冷凍凝固摘出術とは?
皮膚にできた腫瘍や異常な細胞を、極低温(−196℃の液体窒素など)で凍らせて壊死させ、自然に脱落・吸収させる治療法です。
メスで切らずに処置できるため、出血が少なく、比較的負担が少ない方法です。
対象となる病変
- 良性腫瘍(イボ、脂漏性角化症など)
- 一部の前がん病変(ボーエン病、日光角化症など)
- 小さな悪性腫瘍の補助療法
特に「切ると傷あとが目立つ場所」や「小児や高齢者で手術リスクを減らしたい場合」に選ばれることがあります。
手術の流れ
- 準備
腫瘍の大きさや深さを確認します。通常は局所麻酔は不要ですが、大きい場合は麻酔をすることもあります。 - 冷凍凝固
- 液体窒素をスプレーで吹きかける
- または綿棒や金属プローブで腫瘍に直接あてる
このとき、腫瘍を−40℃以下に凍らせます。
- 液体窒素をスプレーで吹きかける
- 解凍
数十秒〜数分でゆっくり解凍します。
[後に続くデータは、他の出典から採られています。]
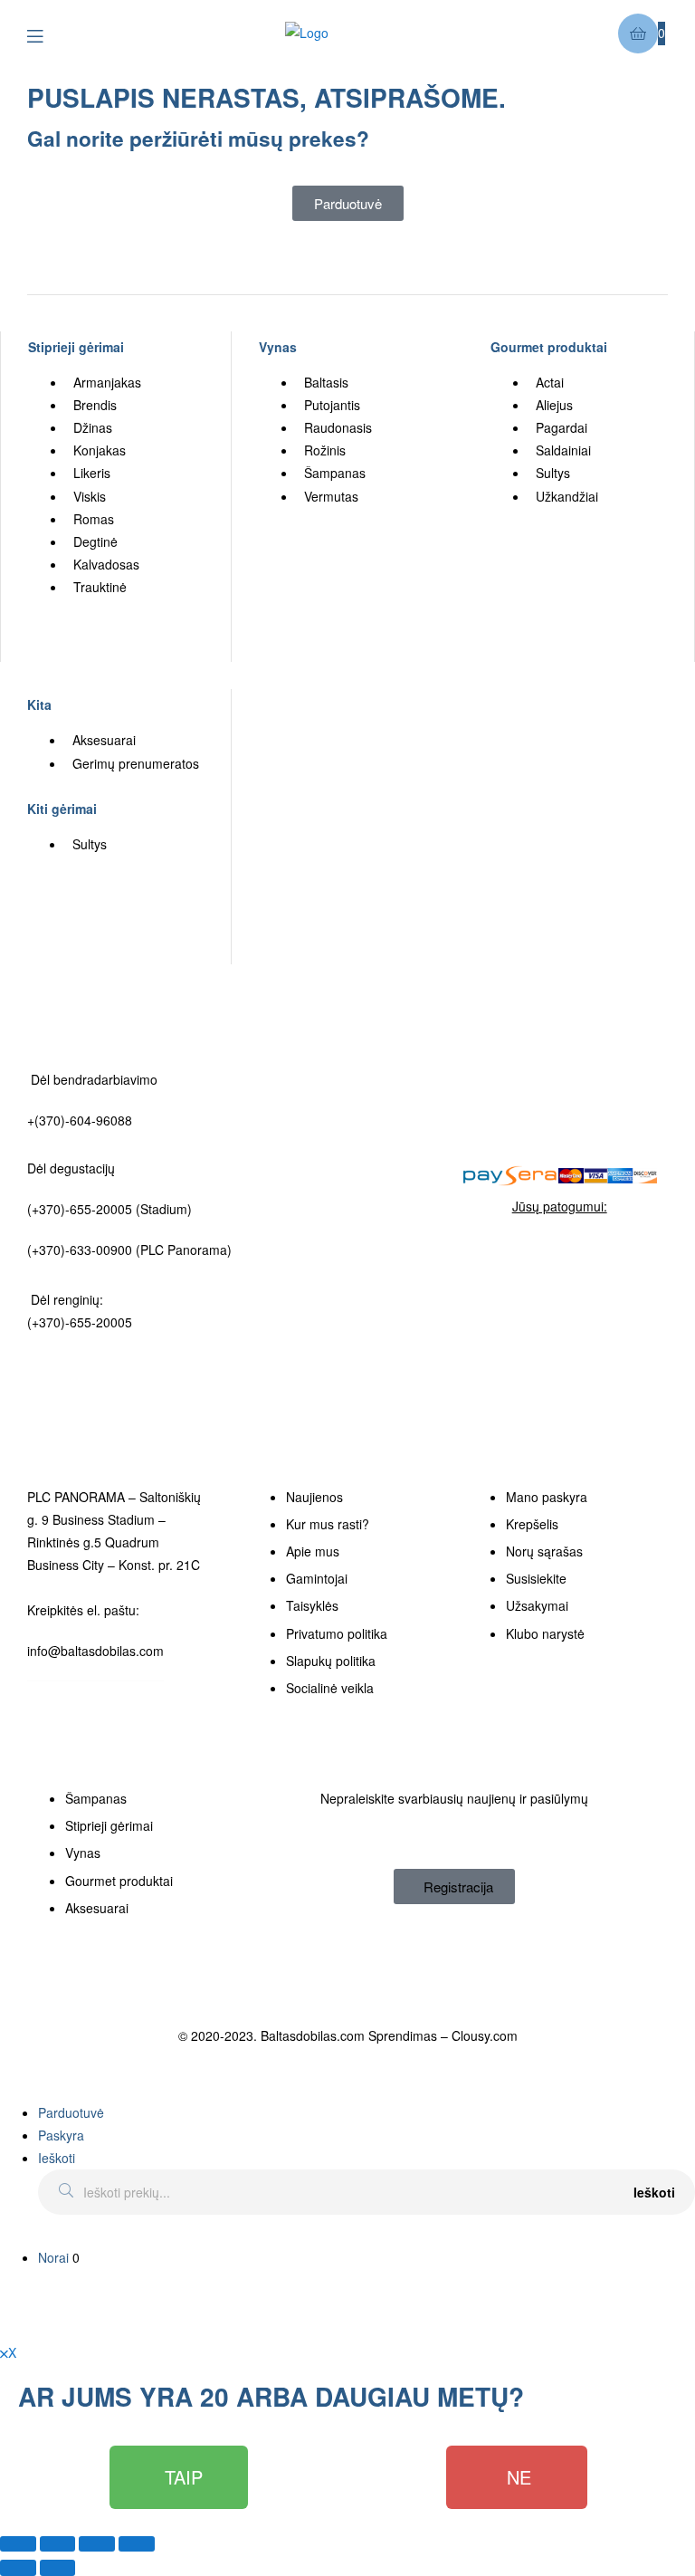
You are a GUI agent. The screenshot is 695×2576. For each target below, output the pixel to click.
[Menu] (48, 34)
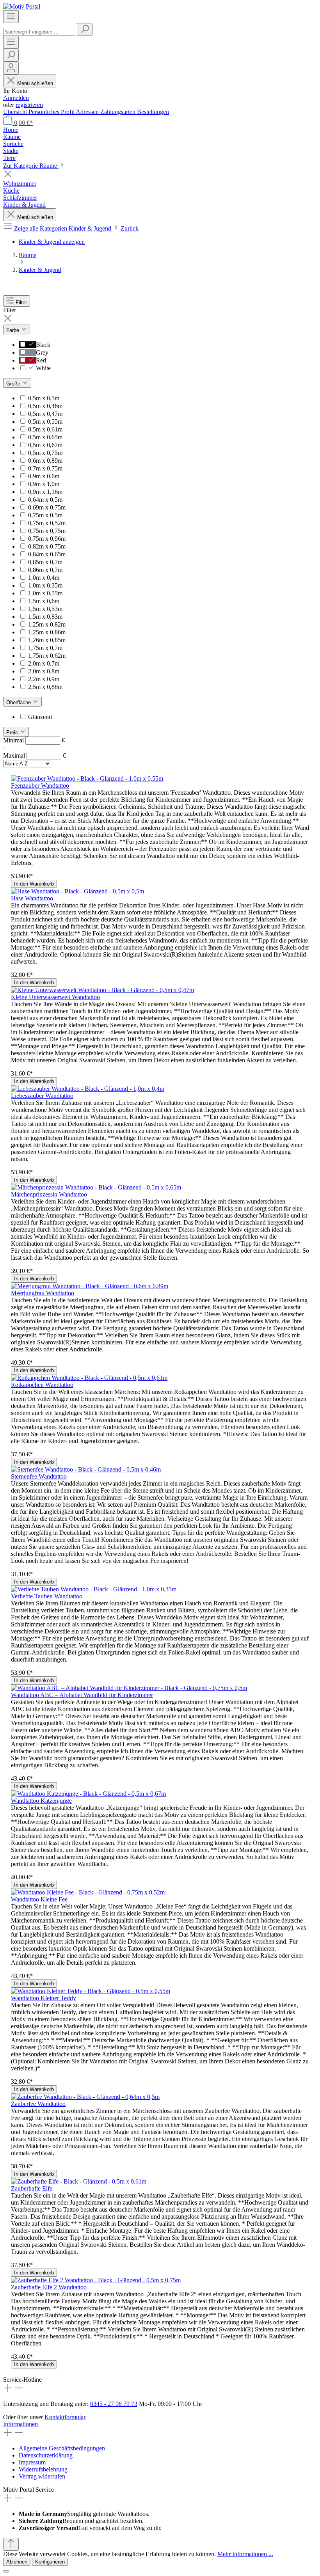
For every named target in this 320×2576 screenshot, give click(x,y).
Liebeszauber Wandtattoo (42, 1095)
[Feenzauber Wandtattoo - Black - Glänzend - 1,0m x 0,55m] (87, 778)
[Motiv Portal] (21, 6)
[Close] (6, 2571)
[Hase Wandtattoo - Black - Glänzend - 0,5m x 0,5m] (77, 891)
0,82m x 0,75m (47, 546)
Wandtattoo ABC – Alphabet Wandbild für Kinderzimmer (82, 1695)
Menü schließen (35, 83)
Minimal (34, 740)
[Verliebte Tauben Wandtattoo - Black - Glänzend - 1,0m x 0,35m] (93, 1589)
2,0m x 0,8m (43, 671)
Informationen (20, 2424)
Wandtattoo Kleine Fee (39, 1899)
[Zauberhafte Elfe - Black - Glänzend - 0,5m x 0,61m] (78, 2181)
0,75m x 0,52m (47, 523)
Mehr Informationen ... (245, 2554)
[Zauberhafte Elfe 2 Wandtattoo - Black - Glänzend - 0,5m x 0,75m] (96, 2280)
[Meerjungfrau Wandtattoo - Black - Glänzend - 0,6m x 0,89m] (89, 1286)
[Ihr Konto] (11, 68)
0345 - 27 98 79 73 (113, 2403)
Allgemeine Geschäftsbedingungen (62, 2448)
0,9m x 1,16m (45, 491)
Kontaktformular (64, 2417)
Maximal (34, 755)
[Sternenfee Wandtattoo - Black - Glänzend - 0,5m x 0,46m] (86, 1469)
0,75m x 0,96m (47, 538)
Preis (13, 732)
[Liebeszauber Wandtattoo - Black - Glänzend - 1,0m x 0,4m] (87, 1088)
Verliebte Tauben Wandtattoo (46, 1596)
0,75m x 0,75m (47, 530)
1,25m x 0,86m (47, 632)
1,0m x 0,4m (43, 577)
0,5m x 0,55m (45, 421)
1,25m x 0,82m (47, 624)
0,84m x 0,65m (47, 554)
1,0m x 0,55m (45, 593)
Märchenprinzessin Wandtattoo (49, 1194)
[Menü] (11, 16)
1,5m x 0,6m (43, 601)
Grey (42, 352)
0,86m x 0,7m (45, 569)
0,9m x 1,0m (43, 484)
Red (41, 360)
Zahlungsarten (118, 111)
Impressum (32, 2462)
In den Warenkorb (34, 884)
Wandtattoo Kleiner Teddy (43, 1998)
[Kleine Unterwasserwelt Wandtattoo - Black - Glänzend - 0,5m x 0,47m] (102, 990)
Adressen (88, 111)
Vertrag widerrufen (42, 2476)
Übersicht (15, 111)
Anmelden (16, 97)
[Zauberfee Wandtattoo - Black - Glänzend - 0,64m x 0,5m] (85, 2096)
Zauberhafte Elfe (31, 2188)
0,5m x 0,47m (45, 413)
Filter (21, 302)
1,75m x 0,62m (47, 655)
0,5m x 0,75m (45, 452)
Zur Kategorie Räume (31, 165)
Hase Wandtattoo (32, 898)
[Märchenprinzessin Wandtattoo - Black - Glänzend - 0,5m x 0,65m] (96, 1187)
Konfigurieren (50, 2562)
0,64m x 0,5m (45, 499)
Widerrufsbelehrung (43, 2469)
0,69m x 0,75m (47, 507)
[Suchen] (84, 29)
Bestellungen (153, 111)
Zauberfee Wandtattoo (38, 2103)
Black (43, 344)
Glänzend (40, 717)
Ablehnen (16, 2562)
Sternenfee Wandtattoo (39, 1476)
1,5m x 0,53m (45, 608)
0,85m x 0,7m (45, 562)
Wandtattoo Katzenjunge (41, 1800)
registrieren (29, 104)
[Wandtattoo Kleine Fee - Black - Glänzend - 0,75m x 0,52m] (88, 1892)
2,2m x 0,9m (43, 679)
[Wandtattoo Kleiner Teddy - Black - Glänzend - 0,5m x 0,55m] (90, 1991)
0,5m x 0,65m (45, 437)
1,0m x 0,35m (45, 585)
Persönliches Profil (52, 111)
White (43, 368)
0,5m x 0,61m (45, 429)
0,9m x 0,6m (43, 476)
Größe (14, 384)
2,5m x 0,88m (45, 687)
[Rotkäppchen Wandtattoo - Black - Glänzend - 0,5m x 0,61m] (89, 1377)
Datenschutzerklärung (46, 2455)
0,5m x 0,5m (43, 398)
凍結と解凍を1〜3回繰り返すこともあります。 - 壊死と脱落
凍結した細胞は壊死し、数日〜数週間でかさぶたになって脱落します。
かかる時間
処置自体は数分〜15分程度と短時間で終了します。
メリット
- 出血がほとんどない
- 切開をしないため縫合も不要
- 外来で短時間に行える
- 傷あとが比較的少ない(ただし完全に消えるわけではない)
デメリット・リスク
- 水ぶくれやかさぶたができる
- 凍結が不十分だと再発する可能性がある
- 深い病変では完全に取り切れない場合がある
- 色素沈着や白斑が残ることがある
- まれに周囲の正常組織もダメージを受ける
術後の経過と注意
- 数日後に赤みや腫れ、水ぶくれが出ることがある
- かさぶたは自然に剥がれるまで無理に取らない
- 洗顔や入浴は可能だが、強い刺激や擦り洗いは避ける
- 数週間〜1か月で皮膚が新しく再生する
- 色素沈着が残った場合は日焼け止めでケアをすると改善しやすい
まとめ
皮膚腫瘍冷凍凝固摘出術は、液体窒素などで腫瘍を凍らせて壊死させ、自然に落とす治療法です。出血や縫合の必要がなく、外来で手軽に受けられるのが大きな特徴です。